TASK INSTRUCTIONS. Reproduce every item below word for word, omitting the pictures.

(A run of records)
-------

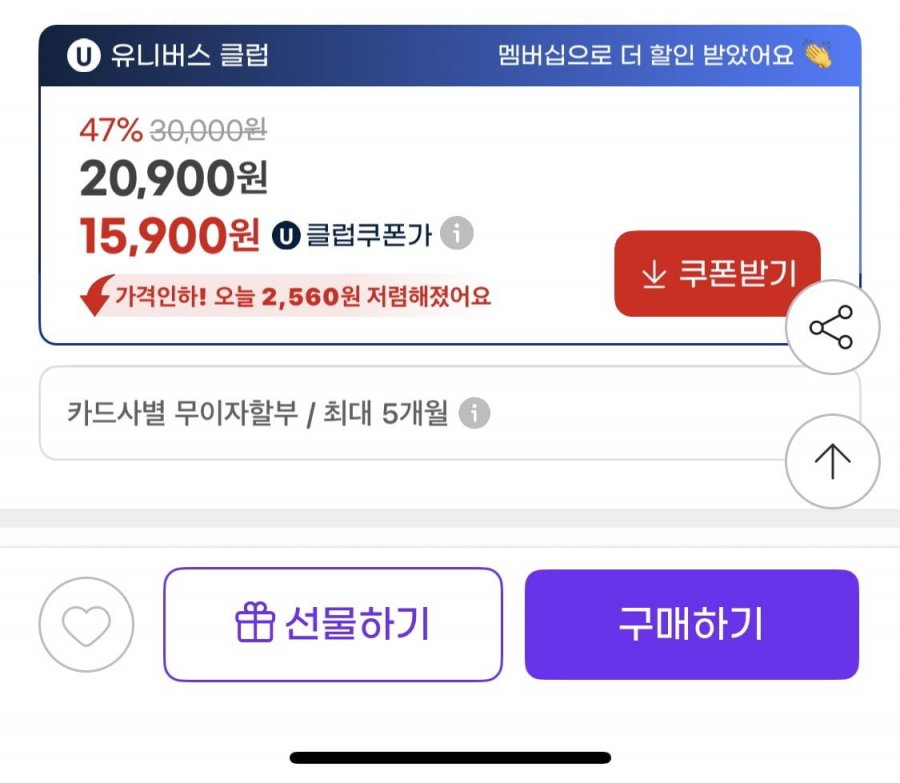Screen dimensions: 900x783
Task: Tap the download arrow in 쿠폰받기
Action: click(654, 274)
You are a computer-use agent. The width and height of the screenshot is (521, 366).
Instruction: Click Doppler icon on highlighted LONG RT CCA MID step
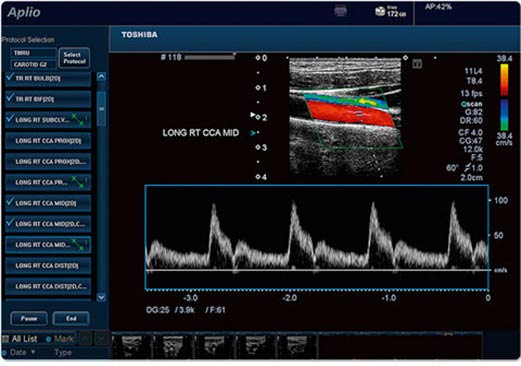[79, 245]
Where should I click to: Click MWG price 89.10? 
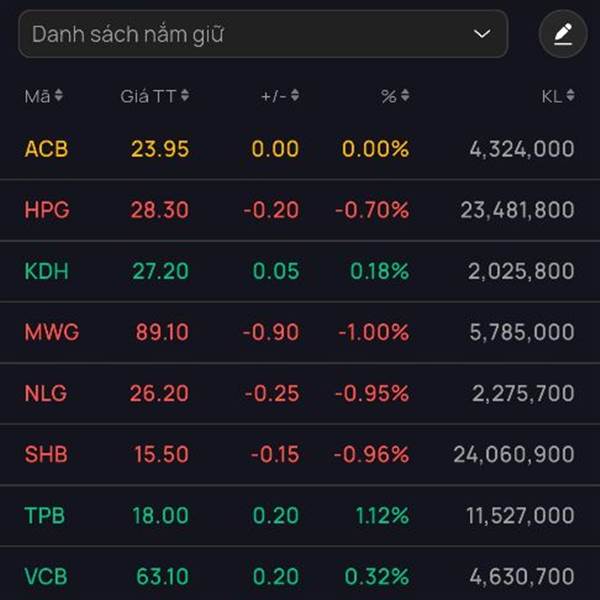(x=162, y=332)
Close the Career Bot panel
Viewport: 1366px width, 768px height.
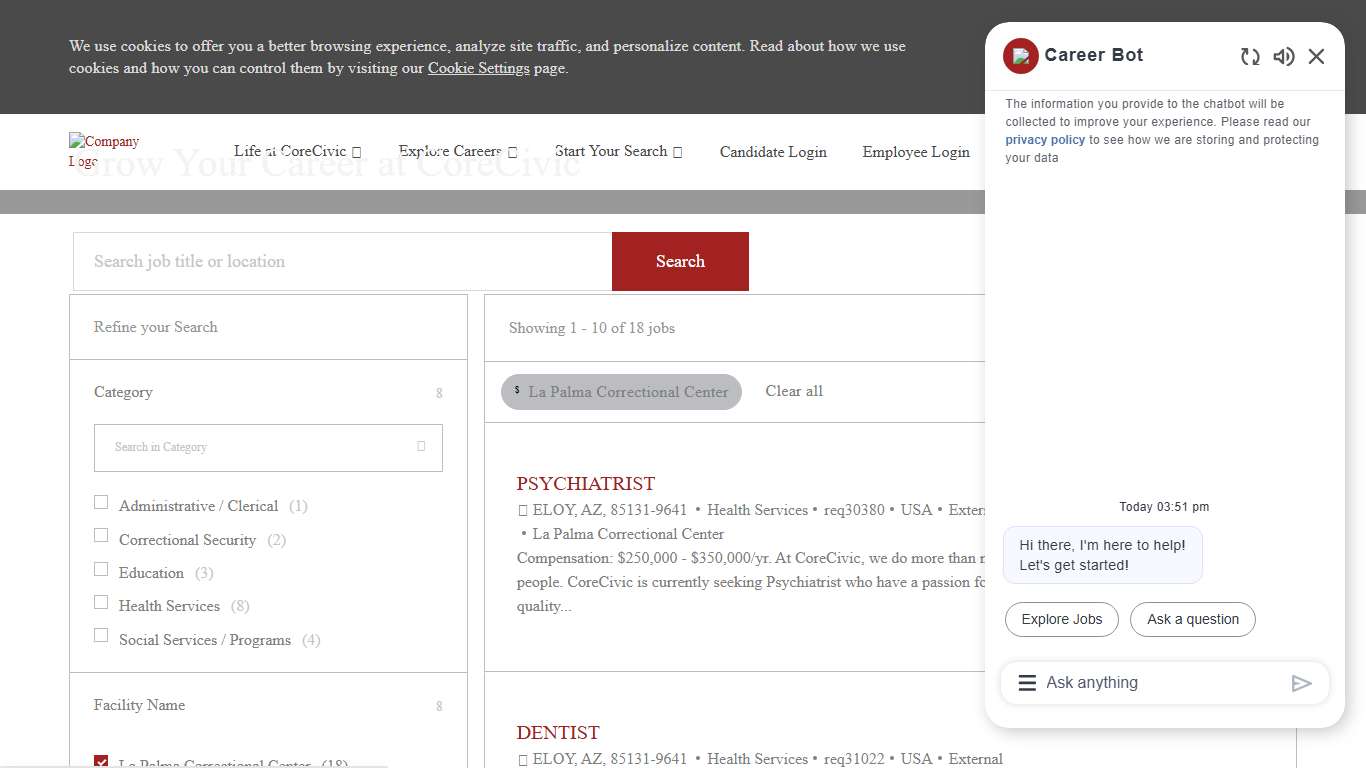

-------

RESULT OF THIS EXERCISE.
Screen dimensions: 900x783
Task: Tap the download arrow in 쿠폰받기
Action: click(654, 274)
You are a computer-use agent. The width and height of the screenshot is (521, 366).
Instruction: Click Doppler icon on highlighted LONG RT CCA MID step
[79, 245]
Where should I click to: Click MWG price 89.10? 
(x=162, y=332)
Close the Career Bot panel
Viewport: 1366px width, 768px height.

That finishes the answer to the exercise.